One of the biggest challenges with amplitie is measurement.
Burnout is visible in:
- sick leave
- exit interviews
- performance breakdowns
But positive health—energy, connection, meaning—is more subtle.
How do you track something that is mostly felt, not counted?
The answer is to combine lightweight quantitative signals with qualitative context, without drowning teams in surveys.
Why Traditional Surveys Are Not Enough
Annual or quarterly engagement surveys:
- are long
- often feel corporate
- create fatigue
- deliver insights too late
They can be useful for a high-level snapshot, but they are too slow for amplitie, which lives in the daily reality of work.
What to Measure If You Care About Amplitie
You don’t need 50 questions.
You need a few core signals:
- Mood trends
How do people feel over time? (e.g. Happy / Neutral / Stressed / Burned out) - Energy vs. drain
Are there recurring patterns of energy dips (days, periods, projects)? - Recovery behaviour
Do people take breaks, holidays, and respect boundaries? - Connection and support
Do people feel seen, heard, and supported when stress rises? - Psychological safety indicators
Can people raise issues without fear of impact on their career?

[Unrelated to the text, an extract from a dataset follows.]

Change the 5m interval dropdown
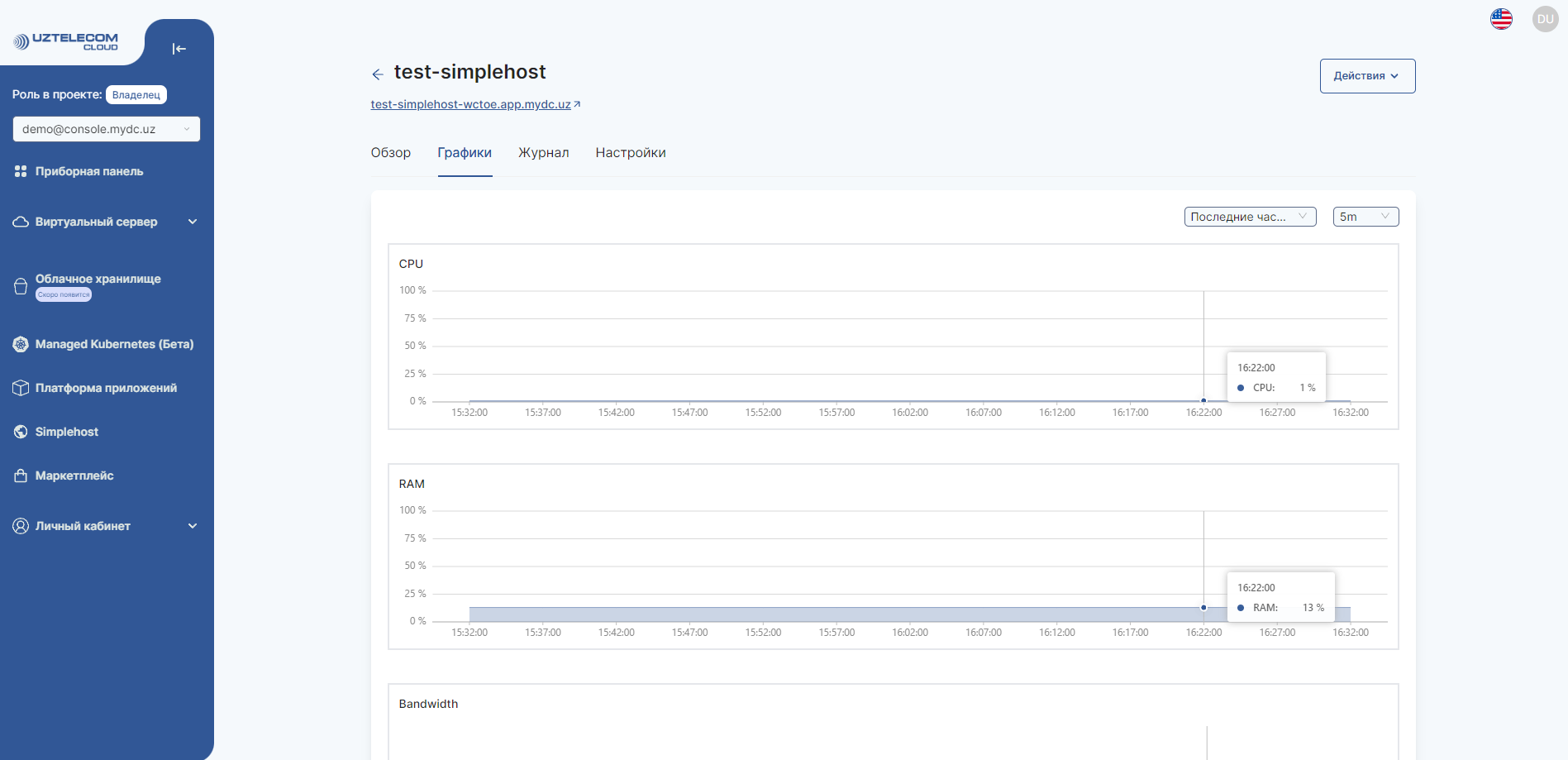The image size is (1568, 760). point(1365,216)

Using Pulses Instead of Surveys
With amplitie, it is better to ask:
- One or two small questions every week
- Rather than 60 questions twice a year
For example, via a tool like PulseBoard:
- Weekly 20-second mood check
- Optional short comment
- Trends visualised at team and org level
This gives:
- early warning signals
- minimal disruption
- a continuous view of positive health
Combining Quantitative Signals With Conversations
Numbers alone don’t tell the full story.
Amplitie uses data as a conversation starter, not as a verdict.
- A dip in mood? → Ask what changed in work.

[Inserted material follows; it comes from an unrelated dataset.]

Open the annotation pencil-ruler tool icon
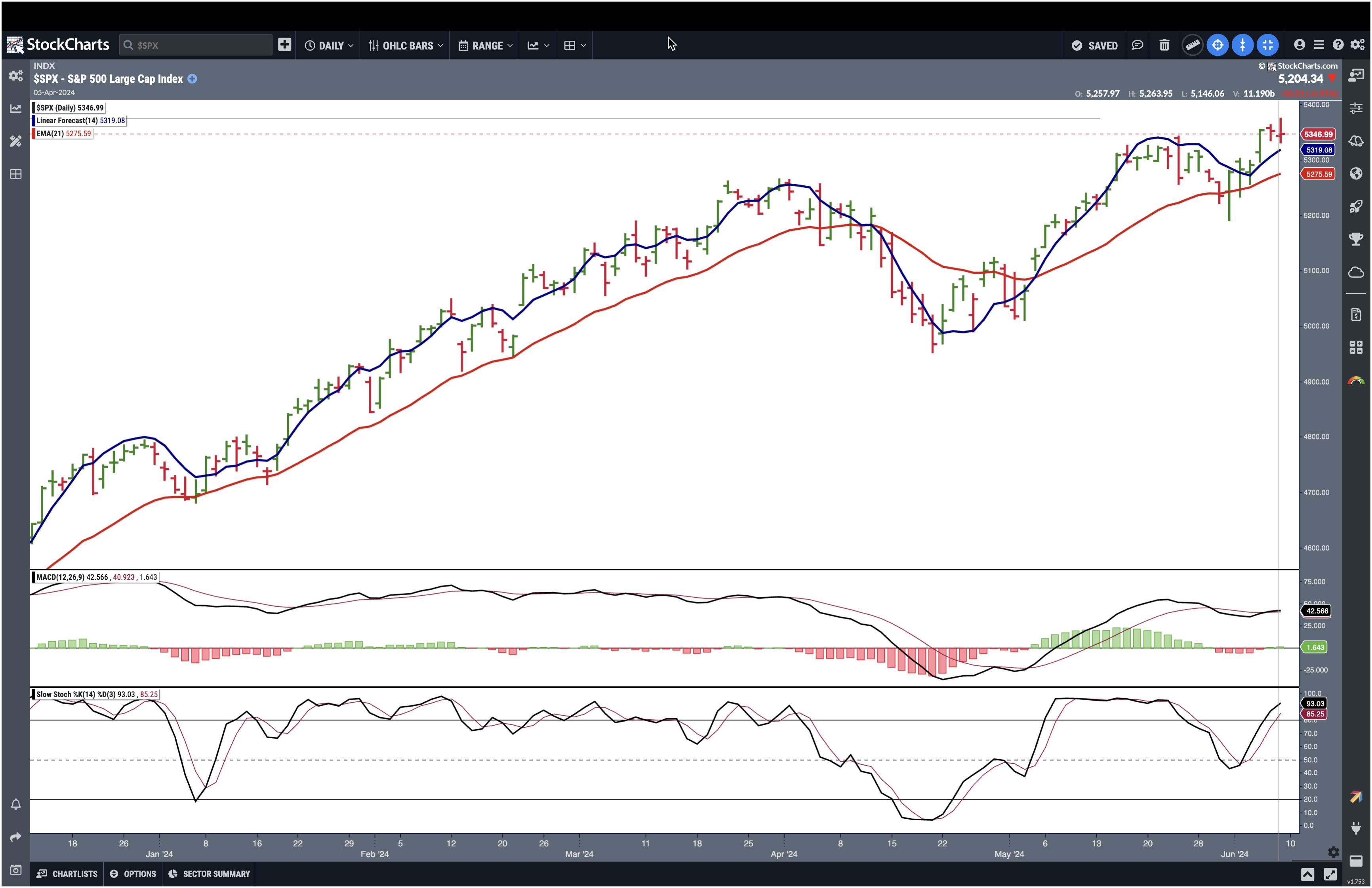1372x888 pixels. pyautogui.click(x=15, y=141)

- Rising stress trend? → Check workload, clarity, and rituals.
- Stable “Happy” trend? → Learn what you’re doing right and scale it.
Data shows where to look.
Conversations show what to do.
Practical Amplitie Metrics Dashboard
An amplitie dashboard might include:
- Average mood score per team
- Participation rate in pulses
- Number of weeks with rising stress
- “Energy retro” insights (qualitative notes)
- Examples of successful rituals
You don’t need dozens of KPIs.
You need a few meaningful indicators that leaders actually use.
Measuring Without Micromanaging
The risk with any measurement is control.
To keep amplitie healthy:
- Be transparent about what you measure and why
- Avoid individual-level scoring or ranking
- Focus on patterns and systems, not on blaming individuals
Measurement should feel like support, not surveillance.